◆ **TASK TO CARRY OUT**
Copy out the entries exactly, from the first line to the last.

◆ **DATA FOR REVIEW**
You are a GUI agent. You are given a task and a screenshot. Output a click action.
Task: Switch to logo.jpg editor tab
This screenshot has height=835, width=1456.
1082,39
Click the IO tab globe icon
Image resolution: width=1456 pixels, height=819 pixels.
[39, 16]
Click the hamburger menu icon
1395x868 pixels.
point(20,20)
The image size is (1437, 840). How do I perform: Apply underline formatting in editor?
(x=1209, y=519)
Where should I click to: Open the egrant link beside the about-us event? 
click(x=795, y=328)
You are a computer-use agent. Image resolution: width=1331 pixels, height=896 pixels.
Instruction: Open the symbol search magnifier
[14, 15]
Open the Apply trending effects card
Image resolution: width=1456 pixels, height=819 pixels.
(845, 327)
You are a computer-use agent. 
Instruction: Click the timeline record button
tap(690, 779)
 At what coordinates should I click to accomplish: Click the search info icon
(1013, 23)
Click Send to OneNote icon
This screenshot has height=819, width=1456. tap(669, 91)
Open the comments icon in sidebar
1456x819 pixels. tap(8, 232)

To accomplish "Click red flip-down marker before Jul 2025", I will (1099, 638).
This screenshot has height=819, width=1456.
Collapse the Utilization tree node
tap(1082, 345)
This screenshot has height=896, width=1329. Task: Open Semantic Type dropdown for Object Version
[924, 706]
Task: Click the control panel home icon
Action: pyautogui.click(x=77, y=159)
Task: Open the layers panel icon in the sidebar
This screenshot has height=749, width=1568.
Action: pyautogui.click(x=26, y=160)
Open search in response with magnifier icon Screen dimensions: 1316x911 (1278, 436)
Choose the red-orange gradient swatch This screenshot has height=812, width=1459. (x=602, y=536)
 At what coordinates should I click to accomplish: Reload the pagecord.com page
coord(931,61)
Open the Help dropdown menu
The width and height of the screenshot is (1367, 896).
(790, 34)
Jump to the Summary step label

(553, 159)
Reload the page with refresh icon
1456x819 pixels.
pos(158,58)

◆ **WRITTEN SOLUTION**
You are a GUI agent. You are given a task and a screenshot. Output a click action.
Task: Switch to logo.jpg editor tab
This screenshot has height=835, width=1456.
1082,39
Click the IO tab globe icon
Image resolution: width=1456 pixels, height=819 pixels.
[39, 16]
Click the hamburger menu icon
1395x868 pixels.
point(20,20)
The image size is (1437, 840). How do I perform: Apply underline formatting in editor?
(x=1209, y=519)
Where should I click to: Open the egrant link beside the about-us event? 
click(x=795, y=328)
You are a computer-use agent. Image resolution: width=1331 pixels, height=896 pixels.
Instruction: Open the symbol search magnifier
[14, 15]
Open the Apply trending effects card
Image resolution: width=1456 pixels, height=819 pixels.
(845, 327)
You are a computer-use agent. 
Instruction: Click the timeline record button
tap(690, 779)
 At what coordinates should I click to accomplish: Click the search info icon
(1013, 23)
Click Send to OneNote icon
This screenshot has height=819, width=1456. tap(669, 91)
Open the comments icon in sidebar
1456x819 pixels. tap(8, 232)

To accomplish "Click red flip-down marker before Jul 2025", I will (1099, 638).
This screenshot has height=819, width=1456.
Collapse the Utilization tree node
tap(1082, 345)
This screenshot has height=896, width=1329. Task: Open Semantic Type dropdown for Object Version
[924, 706]
Task: Click the control panel home icon
Action: pyautogui.click(x=77, y=159)
Task: Open the layers panel icon in the sidebar
This screenshot has height=749, width=1568.
Action: pyautogui.click(x=26, y=160)
Open search in response with magnifier icon Screen dimensions: 1316x911 (1278, 436)
Choose the red-orange gradient swatch This screenshot has height=812, width=1459. (x=602, y=536)
 At what coordinates should I click to accomplish: Reload the pagecord.com page
coord(931,61)
Open the Help dropdown menu
The width and height of the screenshot is (1367, 896).
(790, 34)
Jump to the Summary step label

(553, 159)
Reload the page with refresh icon
1456x819 pixels.
pos(158,58)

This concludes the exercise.